Instructions ->
1. Translate into Spanish this sentence from the article on the Nigerian teachers' strike: "This same demand was agreed to by the government in 2003, but up till now has never been signed."
2. Summarize the article on the Nigerian teachers' strike in two sentences.

Text extract ->
The Nigerian teachers under the aegis of the NUT have been on strike to back up their demands for a Teachers' Salary Scale (TSS), a demand that has been raised for about 20 years. This same demand was agreed to by the government in 2003, but up till now has never been signed. One significant aspect of this strike is the overwhelming support it is presently enjoying from the public. Almost all bourgeois newspapers put the public support at a huge 88% of the population. This is a magnificent response and a major source of inspiration for the teachers.
Suffice it to say, this present strike has thrown up a lot of troubling questions. If the demand has been raised for 20 years ago, why is the NUT saying enough is enough now? What is responsible for this marvellous public support and can it be sustained? What must the NUT do to win this battle once and for all? These are the questions to be tackled by this write-up and most importantly to solidarise with the father of all professions.
Why the Strike Now?
The demand for a TSS has been in the forefront of the teachers' demands since 1988, but what is peculiar about the present period that has pushed teachers go on a full blown action to actualise this demand?
Despite the fact that Nigeria is reaping in colossal amounts of income from oil, about $300 billion in the last 20 years, despite the fact that revenue from oil continues to break all the previously recorded figures, the majority of Nigerians are still very poor. Over 77% of Nigerians are living on less than $1 per day. Life expectancy in Nigeria has dropped from 53 last year to 47 this year. The big question in the mind of every Nigerian remains, "where has this wealth gone?"
Over $16billion allegedly spent on power generation cannot be accounted for, over N300billion has been siphoned off from the Education Ministry alone, Health, Works and Housing and all major ministries are just spending public money as if nobody will ever bring them to account. The travelling allowance for the presidency alone is over N650million per annum, out of which over 75% has already been spent and a bill is being prepared to ask for more.

Data lines ->
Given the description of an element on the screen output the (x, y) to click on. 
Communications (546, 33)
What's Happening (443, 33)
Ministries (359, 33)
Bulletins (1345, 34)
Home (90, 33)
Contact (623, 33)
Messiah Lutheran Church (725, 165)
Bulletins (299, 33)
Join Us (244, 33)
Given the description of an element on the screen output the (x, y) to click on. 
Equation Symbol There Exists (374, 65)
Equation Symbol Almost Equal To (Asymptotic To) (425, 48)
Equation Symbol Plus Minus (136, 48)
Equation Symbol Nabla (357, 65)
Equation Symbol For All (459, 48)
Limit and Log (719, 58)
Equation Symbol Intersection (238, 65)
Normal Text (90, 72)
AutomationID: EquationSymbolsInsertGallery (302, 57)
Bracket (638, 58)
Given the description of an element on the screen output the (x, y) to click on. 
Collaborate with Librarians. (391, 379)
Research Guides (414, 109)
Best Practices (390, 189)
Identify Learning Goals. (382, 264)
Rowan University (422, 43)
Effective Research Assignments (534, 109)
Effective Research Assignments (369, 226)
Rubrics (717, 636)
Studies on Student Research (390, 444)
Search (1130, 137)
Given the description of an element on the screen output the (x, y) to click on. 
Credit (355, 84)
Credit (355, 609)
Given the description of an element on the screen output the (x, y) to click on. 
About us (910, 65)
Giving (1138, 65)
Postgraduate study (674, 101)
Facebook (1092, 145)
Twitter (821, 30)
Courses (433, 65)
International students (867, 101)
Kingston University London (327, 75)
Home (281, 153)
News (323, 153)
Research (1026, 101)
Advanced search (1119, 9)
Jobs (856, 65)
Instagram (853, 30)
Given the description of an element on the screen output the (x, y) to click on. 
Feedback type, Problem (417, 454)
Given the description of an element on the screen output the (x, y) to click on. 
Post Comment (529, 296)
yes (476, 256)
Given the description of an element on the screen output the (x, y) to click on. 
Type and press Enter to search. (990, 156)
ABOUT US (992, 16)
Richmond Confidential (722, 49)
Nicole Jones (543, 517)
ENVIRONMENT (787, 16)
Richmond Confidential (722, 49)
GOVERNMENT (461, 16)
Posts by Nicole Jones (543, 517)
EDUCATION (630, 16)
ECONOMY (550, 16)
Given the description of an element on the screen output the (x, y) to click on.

Exercise solutions ->
1. Esta misma demanda fue aceptada por el gobierno en 2003, pero hasta ahora nunca se ha firmado.

2. Nigerian teachers in the NUT are on strike for a Teachers' Salary Scale, a demand raised for about 20 years and agreed to by the government in 2003 but never signed, and newspapers put public support for the strike at 88%. Asking why the strike is happening now, the article notes that most Nigerians remain very poor despite record oil revenue, while huge sums of public money, including over N300 billion from the Education Ministry, have been siphoned off or cannot be accounted for.